Irritated, I spit out that my friends and I are working on a film project, and that I’m just holding a prop.  I’m not looking for attention or sympathy, I’m not depressed, I’m just trying to help a friend get the grade he needs for his class.  This guy seems like evidence for Jonesboro’s lack of culture or capacity for abstract thought, and I’m hardly prepared to give him the time of day.  

But then he responds that his concern stems primarily from the young man now sitting in the passenger seat of his vehicle, who had just been released from a juvenile detention center.  Apparently this young man served an extensive amount of time, though I don’t know the exact length or what the charges were.  He had been roped into a bad situation, made to feel desperate and forced into behaviors that resulted, well, in his detention.  As the two passed me in the car, they were talking about turning his life around, about getting re-acclimated with society, and about how it’s never too late to try to make the most of your life.

They drive past me, wearing a hood over my head, holding a sign up that says “No Hope.”  Coming back out of claustrophobia, confinement, out of this brutal, classed, totalitarian society and into the real world, he is greeted by a message of dejection.  Hardly the encouragement I’m sure he needs.
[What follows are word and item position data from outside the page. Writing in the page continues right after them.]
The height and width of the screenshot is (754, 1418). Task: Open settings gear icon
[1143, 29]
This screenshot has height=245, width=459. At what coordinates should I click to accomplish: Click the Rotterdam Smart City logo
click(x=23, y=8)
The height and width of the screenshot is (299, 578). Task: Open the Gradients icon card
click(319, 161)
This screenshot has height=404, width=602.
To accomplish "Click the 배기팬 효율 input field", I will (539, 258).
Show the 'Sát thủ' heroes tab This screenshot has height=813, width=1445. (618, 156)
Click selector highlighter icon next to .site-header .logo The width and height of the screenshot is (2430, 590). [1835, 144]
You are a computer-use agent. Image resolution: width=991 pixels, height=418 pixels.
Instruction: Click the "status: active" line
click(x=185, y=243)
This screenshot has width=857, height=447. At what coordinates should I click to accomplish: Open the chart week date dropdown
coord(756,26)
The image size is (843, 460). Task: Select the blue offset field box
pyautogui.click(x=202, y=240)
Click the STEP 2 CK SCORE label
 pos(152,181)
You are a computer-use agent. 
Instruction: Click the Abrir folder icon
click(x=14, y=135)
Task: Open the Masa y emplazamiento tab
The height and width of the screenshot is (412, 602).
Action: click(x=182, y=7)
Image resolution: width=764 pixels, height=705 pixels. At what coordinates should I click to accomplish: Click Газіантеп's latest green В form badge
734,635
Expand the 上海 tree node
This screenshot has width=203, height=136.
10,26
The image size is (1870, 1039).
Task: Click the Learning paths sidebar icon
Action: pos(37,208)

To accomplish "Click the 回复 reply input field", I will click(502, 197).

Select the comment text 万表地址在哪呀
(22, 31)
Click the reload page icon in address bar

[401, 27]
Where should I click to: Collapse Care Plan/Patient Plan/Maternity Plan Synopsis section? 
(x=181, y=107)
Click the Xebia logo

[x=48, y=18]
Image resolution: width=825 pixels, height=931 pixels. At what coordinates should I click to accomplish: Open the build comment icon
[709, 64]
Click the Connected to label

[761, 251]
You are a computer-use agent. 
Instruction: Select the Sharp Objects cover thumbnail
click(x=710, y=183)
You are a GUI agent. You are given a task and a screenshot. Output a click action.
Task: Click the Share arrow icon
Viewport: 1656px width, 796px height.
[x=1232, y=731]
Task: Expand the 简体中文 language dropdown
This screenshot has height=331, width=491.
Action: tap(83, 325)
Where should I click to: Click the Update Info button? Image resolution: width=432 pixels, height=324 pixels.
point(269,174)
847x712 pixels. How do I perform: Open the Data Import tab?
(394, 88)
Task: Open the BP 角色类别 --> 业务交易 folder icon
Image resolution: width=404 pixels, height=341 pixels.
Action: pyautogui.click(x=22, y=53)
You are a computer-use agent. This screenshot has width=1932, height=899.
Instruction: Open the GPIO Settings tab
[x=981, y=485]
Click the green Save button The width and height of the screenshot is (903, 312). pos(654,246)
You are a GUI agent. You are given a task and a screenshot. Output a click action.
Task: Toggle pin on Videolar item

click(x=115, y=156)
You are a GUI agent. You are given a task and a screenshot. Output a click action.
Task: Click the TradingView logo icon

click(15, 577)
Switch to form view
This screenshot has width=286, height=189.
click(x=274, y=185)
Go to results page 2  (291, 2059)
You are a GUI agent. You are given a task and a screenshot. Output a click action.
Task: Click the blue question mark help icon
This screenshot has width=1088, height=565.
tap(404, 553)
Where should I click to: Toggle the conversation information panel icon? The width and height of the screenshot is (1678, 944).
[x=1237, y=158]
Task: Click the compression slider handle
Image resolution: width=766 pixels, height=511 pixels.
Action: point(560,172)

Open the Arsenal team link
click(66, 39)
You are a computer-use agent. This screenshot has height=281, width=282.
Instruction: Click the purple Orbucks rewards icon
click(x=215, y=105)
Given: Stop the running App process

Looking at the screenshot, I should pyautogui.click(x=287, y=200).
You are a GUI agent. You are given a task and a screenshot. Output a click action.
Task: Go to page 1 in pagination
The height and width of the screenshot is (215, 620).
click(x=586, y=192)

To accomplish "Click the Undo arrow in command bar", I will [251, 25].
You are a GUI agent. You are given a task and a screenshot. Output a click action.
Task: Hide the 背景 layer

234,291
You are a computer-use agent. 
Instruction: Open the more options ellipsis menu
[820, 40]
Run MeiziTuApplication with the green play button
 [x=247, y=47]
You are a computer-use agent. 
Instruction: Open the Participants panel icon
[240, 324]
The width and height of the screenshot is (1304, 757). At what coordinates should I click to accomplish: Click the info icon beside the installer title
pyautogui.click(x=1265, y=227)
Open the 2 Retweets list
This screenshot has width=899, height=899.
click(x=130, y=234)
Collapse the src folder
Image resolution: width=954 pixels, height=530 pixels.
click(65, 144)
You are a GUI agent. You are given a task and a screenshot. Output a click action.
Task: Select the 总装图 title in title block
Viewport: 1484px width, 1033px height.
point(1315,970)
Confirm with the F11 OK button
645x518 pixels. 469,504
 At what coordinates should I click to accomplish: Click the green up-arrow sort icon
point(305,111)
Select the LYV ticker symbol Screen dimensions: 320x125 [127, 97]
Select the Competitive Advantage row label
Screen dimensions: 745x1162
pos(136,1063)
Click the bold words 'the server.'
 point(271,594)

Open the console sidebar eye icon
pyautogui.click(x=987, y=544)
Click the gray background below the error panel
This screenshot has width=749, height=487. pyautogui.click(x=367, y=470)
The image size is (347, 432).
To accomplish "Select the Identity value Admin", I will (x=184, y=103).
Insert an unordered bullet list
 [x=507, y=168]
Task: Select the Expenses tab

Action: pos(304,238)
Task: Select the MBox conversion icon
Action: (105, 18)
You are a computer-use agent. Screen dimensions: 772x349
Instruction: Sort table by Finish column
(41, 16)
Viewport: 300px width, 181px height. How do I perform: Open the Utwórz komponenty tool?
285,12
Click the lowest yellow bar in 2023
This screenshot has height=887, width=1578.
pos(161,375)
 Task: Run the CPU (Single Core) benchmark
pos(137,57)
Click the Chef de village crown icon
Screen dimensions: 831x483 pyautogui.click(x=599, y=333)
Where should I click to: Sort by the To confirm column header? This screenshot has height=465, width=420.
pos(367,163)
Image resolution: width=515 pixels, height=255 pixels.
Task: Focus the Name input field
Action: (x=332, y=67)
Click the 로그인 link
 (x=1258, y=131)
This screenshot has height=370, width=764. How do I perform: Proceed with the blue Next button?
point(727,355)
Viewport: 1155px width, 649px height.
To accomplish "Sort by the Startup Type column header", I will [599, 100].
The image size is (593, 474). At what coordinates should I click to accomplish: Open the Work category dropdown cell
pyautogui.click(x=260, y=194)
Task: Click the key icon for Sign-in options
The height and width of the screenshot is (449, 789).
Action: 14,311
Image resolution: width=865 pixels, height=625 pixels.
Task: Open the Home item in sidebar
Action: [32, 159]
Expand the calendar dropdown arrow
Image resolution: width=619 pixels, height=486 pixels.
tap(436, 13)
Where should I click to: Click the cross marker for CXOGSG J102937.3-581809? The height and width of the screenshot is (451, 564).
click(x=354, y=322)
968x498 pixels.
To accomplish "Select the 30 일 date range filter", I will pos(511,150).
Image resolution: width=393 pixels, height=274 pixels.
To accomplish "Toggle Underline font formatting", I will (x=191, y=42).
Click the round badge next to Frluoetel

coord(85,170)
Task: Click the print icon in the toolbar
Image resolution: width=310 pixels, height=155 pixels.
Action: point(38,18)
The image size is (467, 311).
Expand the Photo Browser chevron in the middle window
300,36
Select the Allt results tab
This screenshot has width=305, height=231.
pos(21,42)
But am I just overreacting?  Should none of this be a big deal?  It's just a sign, after all.  Maybe the old man was just being oversensitive.  Was it my intent to try to discourage this guy from trying to make something of his life?  Of course not. 

Even still, what if seeing those words on that sign as he’s coming back into the world, ambitious, yet fragile, what if he took them as some sort of proclamation of his destiny?  What if he prays to God for a sign, and then I’m the first thing he sees?  What if the older man hadn’t been there to address the situation?  What if he was alone, and saw in those two words an inescapable truth, and with no one to talk to, fell back into despondency?

Who am I to do that to someone?  That would be terrible.  That’s not the role I’d choose to play at all.

We took some pictures that day, alongside the footage of Chris walking.  There was one of me and a couple of other people standing in front of the “Welcome to Jonesboro” sign, the “No Hope” sign just below it.  Though the pictures only exist in one or two mobile phones, probably lifeless and forgotten in desk drawers anyway, thinking about them still serves to alienate me. 

Strangely enough, the lyrics of the song are very appropriate in this situation.  For what it’s worth, anyway, this is the final project.  The (beautiful) song we used is called “(I Have) Night Terrors,” by the band Lake Inferior. 

1 comment:

  1. Not really sure what to say about the post itself, who knows? - but the song is beautiful. Who is the friend?